Records from a data source
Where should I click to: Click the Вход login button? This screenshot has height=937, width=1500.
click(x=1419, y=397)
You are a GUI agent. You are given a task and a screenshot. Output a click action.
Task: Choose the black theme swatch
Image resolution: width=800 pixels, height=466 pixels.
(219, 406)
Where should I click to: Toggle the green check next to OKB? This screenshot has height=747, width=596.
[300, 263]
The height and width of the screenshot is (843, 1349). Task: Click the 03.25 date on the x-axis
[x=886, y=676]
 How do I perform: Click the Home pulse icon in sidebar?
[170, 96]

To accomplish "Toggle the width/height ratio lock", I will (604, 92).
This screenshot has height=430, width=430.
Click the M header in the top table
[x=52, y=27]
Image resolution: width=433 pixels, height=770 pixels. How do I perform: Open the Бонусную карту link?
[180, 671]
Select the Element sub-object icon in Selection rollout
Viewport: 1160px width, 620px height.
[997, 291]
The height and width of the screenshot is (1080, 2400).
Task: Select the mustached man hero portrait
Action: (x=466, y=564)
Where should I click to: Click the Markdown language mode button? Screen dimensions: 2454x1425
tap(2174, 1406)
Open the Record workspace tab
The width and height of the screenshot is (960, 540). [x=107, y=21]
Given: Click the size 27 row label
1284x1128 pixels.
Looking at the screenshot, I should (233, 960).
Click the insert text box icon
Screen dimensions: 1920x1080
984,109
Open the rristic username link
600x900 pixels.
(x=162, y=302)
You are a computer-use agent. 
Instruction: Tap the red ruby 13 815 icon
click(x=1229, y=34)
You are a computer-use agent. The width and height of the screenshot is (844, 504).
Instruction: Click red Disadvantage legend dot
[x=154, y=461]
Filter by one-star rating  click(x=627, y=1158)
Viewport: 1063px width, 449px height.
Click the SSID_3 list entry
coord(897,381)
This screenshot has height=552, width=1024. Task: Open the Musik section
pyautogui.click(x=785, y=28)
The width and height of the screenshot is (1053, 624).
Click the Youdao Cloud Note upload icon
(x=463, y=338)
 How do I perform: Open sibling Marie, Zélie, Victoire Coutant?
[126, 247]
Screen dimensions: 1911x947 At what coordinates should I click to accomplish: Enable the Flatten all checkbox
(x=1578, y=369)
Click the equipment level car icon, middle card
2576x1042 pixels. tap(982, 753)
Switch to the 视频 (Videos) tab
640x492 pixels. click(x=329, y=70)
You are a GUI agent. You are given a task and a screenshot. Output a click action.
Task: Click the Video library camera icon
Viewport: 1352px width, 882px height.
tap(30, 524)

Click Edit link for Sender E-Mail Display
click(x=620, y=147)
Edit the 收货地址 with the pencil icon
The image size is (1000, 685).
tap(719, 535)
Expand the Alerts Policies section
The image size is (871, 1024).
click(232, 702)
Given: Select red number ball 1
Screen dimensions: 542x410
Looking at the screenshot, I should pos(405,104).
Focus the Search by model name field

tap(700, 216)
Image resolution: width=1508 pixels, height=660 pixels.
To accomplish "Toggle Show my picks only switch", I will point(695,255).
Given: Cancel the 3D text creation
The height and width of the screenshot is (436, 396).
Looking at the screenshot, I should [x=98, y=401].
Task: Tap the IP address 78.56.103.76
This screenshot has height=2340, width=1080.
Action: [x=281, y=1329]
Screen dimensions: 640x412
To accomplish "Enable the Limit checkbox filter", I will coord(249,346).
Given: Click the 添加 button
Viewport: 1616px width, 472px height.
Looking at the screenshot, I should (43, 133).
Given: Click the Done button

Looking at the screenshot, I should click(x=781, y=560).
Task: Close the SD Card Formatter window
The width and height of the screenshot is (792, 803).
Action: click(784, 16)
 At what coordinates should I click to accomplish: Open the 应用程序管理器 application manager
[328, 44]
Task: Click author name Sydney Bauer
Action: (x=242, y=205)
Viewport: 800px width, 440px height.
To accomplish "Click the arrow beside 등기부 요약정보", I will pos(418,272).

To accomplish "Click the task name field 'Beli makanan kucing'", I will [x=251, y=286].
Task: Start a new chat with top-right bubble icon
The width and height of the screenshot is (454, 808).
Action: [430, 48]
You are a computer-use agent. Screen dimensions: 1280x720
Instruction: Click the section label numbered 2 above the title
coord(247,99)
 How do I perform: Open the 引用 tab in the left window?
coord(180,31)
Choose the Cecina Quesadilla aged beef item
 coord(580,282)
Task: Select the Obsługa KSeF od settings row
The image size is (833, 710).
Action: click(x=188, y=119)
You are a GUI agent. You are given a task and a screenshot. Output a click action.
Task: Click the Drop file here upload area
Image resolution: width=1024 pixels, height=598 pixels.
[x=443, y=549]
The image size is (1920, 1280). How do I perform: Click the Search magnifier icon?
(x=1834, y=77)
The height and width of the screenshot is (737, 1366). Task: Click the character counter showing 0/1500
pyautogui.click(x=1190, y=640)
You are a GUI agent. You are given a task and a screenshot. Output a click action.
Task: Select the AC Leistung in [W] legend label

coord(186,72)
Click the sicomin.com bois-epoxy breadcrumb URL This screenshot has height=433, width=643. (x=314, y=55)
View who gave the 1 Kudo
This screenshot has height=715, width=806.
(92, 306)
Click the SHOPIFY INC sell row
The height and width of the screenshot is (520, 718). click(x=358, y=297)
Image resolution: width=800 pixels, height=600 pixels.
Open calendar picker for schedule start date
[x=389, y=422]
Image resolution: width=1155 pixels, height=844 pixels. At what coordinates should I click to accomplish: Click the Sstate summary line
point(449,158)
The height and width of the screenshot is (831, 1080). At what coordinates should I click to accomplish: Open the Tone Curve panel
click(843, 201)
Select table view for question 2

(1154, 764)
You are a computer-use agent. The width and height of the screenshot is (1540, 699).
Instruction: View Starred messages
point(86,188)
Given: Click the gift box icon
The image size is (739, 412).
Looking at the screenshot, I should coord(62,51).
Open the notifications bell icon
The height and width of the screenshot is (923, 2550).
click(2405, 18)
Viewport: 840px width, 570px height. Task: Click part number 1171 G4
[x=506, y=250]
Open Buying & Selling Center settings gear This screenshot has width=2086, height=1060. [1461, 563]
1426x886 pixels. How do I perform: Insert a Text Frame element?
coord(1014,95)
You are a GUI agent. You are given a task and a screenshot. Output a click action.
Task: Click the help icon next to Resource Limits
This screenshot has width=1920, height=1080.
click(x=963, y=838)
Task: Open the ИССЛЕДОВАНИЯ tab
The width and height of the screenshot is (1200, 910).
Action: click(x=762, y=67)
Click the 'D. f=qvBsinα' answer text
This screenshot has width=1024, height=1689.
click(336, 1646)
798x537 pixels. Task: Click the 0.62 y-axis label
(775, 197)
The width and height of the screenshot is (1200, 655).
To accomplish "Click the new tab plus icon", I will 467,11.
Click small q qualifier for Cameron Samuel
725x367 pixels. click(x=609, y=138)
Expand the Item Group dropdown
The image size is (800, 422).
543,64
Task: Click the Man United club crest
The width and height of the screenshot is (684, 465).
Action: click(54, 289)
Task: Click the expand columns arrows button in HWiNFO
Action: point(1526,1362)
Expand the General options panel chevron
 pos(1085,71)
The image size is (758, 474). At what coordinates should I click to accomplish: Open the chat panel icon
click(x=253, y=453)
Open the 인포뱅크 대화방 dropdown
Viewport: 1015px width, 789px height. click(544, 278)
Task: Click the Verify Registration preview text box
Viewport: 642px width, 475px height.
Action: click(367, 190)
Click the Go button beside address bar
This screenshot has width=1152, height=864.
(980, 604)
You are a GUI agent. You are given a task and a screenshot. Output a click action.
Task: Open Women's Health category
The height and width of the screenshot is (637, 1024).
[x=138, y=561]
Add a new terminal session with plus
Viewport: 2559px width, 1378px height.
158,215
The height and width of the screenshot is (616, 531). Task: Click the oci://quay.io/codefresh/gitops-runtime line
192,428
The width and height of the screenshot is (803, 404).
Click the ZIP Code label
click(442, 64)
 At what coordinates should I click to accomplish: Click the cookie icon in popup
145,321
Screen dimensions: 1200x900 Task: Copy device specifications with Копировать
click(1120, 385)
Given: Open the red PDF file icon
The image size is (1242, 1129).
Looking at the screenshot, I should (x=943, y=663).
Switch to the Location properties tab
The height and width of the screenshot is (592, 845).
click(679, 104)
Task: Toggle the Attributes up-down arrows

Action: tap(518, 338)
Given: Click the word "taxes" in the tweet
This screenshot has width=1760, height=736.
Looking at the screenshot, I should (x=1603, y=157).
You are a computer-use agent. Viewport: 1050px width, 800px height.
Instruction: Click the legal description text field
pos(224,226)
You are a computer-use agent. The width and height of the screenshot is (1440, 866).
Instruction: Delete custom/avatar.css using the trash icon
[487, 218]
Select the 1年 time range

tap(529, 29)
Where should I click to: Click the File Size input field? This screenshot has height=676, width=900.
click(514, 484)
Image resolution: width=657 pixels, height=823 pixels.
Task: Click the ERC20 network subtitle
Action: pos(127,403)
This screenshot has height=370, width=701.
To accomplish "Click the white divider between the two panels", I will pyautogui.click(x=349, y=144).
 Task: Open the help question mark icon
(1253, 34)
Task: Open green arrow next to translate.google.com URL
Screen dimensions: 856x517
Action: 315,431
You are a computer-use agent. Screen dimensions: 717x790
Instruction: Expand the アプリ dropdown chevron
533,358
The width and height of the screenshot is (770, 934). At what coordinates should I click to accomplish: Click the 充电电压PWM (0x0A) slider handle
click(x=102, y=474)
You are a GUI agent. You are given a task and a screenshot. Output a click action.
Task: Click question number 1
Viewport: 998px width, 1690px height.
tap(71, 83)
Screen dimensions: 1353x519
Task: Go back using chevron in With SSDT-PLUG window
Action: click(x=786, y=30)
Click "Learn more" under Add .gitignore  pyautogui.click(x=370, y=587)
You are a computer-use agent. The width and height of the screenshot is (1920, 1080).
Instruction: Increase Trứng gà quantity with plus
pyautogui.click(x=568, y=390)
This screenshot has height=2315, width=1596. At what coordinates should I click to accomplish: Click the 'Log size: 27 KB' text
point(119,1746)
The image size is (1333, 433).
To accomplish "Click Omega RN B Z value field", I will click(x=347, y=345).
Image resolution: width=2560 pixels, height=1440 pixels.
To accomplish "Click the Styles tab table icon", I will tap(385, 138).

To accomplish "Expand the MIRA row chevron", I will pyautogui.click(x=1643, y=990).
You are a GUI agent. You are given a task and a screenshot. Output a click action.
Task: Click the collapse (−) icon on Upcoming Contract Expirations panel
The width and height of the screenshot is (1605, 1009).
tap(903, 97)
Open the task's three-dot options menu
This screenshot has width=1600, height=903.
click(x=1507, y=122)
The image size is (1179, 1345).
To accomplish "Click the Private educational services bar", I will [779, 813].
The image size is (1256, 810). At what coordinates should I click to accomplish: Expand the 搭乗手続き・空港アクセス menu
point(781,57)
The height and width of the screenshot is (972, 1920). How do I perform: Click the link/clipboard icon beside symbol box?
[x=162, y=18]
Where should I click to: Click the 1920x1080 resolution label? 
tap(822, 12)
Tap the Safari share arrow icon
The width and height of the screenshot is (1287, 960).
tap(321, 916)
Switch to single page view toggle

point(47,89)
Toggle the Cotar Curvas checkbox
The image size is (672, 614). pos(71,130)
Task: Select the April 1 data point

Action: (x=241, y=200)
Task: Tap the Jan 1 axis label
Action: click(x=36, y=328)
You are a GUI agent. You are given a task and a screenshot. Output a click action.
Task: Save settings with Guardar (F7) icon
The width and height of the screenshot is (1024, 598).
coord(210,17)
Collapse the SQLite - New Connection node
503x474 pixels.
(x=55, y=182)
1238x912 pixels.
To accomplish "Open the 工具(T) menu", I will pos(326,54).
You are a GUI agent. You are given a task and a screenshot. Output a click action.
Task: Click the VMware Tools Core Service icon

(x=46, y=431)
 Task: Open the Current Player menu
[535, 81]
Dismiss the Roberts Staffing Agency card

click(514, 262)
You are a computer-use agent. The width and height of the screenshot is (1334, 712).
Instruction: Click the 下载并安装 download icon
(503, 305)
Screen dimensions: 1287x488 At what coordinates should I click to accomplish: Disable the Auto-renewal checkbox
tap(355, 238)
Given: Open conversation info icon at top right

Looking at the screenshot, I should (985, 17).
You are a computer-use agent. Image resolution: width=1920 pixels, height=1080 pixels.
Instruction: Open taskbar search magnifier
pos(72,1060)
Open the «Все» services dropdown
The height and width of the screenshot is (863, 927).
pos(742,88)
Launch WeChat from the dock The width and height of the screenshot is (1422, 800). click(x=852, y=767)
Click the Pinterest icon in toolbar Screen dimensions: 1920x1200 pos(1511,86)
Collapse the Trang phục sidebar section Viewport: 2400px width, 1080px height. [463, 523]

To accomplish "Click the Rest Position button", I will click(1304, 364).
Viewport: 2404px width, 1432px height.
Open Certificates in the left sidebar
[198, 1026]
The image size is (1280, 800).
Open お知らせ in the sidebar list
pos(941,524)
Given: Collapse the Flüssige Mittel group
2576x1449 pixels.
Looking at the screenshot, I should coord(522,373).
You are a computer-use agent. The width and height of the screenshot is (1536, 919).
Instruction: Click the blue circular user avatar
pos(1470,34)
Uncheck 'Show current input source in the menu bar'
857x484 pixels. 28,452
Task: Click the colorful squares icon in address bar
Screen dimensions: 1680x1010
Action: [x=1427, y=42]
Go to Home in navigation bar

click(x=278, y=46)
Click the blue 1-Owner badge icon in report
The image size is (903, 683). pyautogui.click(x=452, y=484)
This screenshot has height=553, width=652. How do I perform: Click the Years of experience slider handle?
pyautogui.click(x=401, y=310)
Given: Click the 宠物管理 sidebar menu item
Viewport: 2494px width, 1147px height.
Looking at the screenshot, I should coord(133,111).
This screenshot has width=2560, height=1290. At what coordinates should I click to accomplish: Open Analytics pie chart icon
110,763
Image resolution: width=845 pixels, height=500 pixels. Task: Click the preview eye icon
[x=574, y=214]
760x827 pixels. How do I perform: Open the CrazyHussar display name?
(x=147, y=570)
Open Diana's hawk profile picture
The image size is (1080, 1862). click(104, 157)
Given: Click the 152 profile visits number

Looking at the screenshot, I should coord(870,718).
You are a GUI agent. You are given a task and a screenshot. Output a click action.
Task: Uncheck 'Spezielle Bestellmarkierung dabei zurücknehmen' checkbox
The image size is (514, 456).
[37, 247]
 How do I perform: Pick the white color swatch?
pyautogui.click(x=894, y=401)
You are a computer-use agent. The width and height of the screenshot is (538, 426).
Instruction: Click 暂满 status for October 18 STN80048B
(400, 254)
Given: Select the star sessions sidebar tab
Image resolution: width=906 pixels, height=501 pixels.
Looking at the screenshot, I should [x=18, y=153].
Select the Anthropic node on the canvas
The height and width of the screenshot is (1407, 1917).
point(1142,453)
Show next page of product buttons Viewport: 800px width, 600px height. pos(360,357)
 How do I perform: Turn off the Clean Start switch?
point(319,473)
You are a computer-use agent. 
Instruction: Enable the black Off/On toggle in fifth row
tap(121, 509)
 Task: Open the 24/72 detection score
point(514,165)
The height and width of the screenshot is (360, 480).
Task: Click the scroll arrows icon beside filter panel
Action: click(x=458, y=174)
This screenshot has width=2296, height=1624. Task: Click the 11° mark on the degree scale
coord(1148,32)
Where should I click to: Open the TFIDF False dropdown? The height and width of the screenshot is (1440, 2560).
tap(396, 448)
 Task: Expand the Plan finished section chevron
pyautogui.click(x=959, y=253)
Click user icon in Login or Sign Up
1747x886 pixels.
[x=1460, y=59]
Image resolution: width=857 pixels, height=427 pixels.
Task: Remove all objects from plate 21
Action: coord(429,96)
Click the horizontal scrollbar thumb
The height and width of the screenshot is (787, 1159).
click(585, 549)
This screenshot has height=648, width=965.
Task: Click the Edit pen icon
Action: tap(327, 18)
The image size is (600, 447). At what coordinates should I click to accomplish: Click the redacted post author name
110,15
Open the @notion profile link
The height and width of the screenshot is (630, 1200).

Direction
In the rows from the line with "Given: Click the word" up to and including the line with "click(x=102, y=474)", switch "Instruction" to "Command" and reproduce those lines with no other changes.

Answer for this exercise
Given: Click the word "taxes" in the tweet
This screenshot has width=1760, height=736.
Looking at the screenshot, I should (x=1603, y=157).
You are a computer-use agent. Viewport: 1050px width, 800px height.
Command: Click the legal description text field
pos(224,226)
You are a computer-use agent. The width and height of the screenshot is (1440, 866).
Command: Delete custom/avatar.css using the trash icon
[487, 218]
Select the 1年 time range

tap(529, 29)
Where should I click to: Click the File Size input field? This screenshot has height=676, width=900.
click(514, 484)
Image resolution: width=657 pixels, height=823 pixels.
Task: Click the ERC20 network subtitle
Action: pos(127,403)
This screenshot has height=370, width=701.
To accomplish "Click the white divider between the two panels", I will pyautogui.click(x=349, y=144).
 Task: Open the help question mark icon
(1253, 34)
Task: Open green arrow next to translate.google.com URL
Screen dimensions: 856x517
Action: 315,431
You are a computer-use agent. Screen dimensions: 717x790
Command: Expand the アプリ dropdown chevron
533,358
The width and height of the screenshot is (770, 934). At what coordinates should I click to accomplish: Click the 充电电压PWM (0x0A) slider handle
click(x=102, y=474)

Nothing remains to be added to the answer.